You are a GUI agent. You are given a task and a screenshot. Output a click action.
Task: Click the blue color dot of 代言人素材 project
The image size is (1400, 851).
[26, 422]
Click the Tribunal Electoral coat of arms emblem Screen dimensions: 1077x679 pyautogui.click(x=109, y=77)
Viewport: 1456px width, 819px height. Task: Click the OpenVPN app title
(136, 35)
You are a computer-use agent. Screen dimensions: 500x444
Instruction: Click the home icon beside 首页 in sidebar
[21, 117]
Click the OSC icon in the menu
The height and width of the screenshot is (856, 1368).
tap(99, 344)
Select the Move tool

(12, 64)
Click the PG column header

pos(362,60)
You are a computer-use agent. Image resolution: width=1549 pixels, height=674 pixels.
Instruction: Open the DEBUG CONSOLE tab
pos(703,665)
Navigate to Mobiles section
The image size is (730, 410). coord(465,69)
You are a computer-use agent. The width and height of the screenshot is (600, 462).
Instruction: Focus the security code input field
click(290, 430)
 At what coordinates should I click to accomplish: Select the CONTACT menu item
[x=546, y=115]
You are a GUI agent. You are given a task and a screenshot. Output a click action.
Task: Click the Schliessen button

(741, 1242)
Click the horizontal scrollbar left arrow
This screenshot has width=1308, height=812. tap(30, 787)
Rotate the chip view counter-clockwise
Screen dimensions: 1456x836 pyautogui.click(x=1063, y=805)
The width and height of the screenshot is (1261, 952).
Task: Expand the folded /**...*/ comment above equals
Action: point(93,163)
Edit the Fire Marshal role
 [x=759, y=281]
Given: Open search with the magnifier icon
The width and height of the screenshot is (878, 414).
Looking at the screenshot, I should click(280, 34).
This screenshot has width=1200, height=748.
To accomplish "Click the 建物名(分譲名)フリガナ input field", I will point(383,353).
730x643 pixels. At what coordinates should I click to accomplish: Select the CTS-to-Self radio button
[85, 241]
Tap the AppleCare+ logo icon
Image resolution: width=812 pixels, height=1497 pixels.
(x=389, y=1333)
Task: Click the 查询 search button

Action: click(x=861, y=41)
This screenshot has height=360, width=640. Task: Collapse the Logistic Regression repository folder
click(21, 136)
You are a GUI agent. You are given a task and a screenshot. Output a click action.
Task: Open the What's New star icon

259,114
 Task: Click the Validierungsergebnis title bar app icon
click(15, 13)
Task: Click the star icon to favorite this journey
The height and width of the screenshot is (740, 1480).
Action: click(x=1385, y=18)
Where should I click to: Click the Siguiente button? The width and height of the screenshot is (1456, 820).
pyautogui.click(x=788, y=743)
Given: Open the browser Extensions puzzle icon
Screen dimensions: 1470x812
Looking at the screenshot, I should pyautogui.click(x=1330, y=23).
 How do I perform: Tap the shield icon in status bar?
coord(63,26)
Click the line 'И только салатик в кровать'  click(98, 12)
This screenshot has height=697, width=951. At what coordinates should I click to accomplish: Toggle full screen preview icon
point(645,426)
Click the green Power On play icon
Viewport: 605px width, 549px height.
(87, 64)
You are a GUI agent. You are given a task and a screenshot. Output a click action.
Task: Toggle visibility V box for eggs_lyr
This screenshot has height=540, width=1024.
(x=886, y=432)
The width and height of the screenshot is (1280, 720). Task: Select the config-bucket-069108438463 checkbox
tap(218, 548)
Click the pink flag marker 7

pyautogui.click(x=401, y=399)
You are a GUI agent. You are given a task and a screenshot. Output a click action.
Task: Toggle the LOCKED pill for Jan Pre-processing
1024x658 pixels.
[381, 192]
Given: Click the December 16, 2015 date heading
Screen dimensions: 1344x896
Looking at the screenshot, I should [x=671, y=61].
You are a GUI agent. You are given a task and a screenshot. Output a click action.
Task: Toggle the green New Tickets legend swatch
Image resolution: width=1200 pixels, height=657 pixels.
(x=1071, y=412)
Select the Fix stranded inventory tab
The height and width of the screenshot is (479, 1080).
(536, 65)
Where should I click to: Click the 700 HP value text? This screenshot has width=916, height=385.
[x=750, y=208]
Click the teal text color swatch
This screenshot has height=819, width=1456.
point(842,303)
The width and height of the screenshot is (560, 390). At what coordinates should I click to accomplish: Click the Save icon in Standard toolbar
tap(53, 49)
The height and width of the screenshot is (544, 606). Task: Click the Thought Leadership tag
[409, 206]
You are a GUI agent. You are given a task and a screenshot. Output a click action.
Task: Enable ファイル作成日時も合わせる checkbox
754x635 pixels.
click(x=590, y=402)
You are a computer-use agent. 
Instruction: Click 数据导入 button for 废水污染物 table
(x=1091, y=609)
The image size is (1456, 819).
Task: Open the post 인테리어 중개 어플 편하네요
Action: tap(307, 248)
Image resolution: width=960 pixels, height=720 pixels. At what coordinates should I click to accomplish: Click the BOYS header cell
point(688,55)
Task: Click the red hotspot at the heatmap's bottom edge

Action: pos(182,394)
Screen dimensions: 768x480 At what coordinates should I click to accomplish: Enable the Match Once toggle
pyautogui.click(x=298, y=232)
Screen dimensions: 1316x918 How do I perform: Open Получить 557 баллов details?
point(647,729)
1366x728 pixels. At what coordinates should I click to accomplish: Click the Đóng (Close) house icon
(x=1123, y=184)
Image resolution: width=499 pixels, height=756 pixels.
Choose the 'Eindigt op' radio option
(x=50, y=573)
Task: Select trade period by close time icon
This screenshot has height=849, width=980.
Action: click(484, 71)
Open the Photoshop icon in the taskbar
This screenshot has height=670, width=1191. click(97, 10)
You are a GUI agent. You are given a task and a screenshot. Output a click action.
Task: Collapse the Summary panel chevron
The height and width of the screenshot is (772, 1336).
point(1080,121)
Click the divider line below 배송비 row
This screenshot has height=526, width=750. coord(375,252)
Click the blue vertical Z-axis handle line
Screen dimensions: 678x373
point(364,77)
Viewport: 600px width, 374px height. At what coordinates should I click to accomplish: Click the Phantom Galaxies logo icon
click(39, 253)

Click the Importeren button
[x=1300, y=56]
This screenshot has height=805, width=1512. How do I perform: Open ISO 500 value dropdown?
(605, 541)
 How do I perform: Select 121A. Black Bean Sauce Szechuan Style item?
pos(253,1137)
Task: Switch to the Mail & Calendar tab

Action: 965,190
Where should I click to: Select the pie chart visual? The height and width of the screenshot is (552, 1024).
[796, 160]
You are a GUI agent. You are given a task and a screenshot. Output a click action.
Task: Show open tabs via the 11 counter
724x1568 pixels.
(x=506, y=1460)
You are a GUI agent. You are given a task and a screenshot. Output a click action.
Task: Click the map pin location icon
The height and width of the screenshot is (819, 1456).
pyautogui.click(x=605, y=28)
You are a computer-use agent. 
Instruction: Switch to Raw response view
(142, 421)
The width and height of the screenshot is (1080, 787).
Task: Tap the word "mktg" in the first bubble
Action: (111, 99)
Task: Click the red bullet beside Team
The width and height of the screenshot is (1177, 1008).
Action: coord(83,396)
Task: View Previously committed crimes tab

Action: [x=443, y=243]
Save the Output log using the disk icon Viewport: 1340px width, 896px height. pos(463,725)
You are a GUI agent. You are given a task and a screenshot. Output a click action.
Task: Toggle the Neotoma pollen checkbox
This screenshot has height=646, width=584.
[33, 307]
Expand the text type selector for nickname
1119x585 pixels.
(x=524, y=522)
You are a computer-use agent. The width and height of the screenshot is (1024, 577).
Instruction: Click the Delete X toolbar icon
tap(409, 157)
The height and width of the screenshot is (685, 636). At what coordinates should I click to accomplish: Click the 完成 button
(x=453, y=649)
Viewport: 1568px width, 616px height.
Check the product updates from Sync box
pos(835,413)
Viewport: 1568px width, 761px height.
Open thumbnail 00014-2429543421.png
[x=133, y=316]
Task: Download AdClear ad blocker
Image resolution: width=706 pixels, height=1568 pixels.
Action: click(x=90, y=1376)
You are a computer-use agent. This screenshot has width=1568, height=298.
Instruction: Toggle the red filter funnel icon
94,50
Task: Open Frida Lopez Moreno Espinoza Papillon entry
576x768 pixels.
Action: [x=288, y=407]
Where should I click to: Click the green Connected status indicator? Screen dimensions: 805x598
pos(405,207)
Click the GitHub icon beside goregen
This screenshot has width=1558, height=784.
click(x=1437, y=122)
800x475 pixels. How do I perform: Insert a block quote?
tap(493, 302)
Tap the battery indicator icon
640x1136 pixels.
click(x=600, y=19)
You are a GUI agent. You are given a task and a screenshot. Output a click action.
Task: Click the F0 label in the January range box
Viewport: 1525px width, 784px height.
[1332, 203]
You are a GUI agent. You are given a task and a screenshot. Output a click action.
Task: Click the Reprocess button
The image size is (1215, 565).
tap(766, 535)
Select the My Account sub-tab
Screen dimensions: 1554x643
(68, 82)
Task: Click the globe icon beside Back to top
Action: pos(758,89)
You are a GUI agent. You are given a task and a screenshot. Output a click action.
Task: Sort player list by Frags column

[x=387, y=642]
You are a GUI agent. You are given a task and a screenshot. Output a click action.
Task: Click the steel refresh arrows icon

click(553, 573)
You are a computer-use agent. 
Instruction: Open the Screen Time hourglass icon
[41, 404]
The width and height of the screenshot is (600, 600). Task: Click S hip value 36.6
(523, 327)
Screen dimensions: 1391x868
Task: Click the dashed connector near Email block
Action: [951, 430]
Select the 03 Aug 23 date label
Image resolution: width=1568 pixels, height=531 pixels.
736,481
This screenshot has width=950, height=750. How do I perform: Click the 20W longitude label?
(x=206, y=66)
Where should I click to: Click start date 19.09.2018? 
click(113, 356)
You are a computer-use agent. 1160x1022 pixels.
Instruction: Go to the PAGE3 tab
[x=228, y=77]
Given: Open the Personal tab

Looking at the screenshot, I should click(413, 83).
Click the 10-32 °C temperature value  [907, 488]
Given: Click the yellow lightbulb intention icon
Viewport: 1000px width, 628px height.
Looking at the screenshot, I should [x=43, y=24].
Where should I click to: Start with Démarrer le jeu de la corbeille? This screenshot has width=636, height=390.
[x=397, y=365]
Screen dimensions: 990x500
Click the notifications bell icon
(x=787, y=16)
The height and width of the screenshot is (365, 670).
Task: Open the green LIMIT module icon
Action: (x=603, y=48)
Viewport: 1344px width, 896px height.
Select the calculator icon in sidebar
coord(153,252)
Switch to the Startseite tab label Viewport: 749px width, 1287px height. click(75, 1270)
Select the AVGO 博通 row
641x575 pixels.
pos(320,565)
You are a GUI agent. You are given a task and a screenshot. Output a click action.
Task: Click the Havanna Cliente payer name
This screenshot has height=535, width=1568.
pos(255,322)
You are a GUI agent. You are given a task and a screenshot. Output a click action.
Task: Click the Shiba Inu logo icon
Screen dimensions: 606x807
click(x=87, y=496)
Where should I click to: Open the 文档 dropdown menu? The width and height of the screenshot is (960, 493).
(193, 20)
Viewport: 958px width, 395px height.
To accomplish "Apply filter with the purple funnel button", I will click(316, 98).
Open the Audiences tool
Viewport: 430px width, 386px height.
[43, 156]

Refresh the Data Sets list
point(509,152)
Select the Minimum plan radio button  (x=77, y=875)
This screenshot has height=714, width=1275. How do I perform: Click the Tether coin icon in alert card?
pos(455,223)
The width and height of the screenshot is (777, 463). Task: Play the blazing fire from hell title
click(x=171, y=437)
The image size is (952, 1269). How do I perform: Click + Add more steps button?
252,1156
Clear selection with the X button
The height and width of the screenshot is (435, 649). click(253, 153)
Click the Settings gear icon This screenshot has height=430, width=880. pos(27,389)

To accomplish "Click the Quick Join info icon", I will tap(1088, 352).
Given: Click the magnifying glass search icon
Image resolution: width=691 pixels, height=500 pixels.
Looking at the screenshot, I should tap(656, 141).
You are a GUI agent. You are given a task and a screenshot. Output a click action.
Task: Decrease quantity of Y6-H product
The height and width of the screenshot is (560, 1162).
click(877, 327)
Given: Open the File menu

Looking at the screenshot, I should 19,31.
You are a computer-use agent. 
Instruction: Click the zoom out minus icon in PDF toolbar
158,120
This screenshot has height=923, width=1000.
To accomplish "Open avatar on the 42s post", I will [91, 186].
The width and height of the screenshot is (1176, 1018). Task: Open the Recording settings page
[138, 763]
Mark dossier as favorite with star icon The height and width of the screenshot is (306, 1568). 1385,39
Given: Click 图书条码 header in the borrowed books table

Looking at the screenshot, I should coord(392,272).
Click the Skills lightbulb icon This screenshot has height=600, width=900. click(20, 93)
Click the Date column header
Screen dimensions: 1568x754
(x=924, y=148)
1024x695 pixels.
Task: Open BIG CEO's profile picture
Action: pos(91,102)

STATED GOAL:
Repeat the data above word for word, starting with its first line and going on through the line that contains "[x=546, y=115]", with both of those lines included.

THE COMPLETED TASK:
You are a GUI agent. You are given a task and a screenshot. Output a click action.
Task: Click the blue color dot of 代言人素材 project
The image size is (1400, 851).
[26, 422]
Click the Tribunal Electoral coat of arms emblem Screen dimensions: 1077x679 pyautogui.click(x=109, y=77)
Viewport: 1456px width, 819px height. Task: Click the OpenVPN app title
(136, 35)
You are a computer-use agent. Screen dimensions: 500x444
Instruction: Click the home icon beside 首页 in sidebar
[21, 117]
Click the OSC icon in the menu
The height and width of the screenshot is (856, 1368).
tap(99, 344)
Select the Move tool

(12, 64)
Click the PG column header

pos(362,60)
You are a computer-use agent. Image resolution: width=1549 pixels, height=674 pixels.
Instruction: Open the DEBUG CONSOLE tab
pos(703,665)
Navigate to Mobiles section
The image size is (730, 410). coord(465,69)
You are a computer-use agent. The width and height of the screenshot is (600, 462).
Instruction: Focus the security code input field
click(290, 430)
 At what coordinates should I click to accomplish: Select the CONTACT menu item
[x=546, y=115]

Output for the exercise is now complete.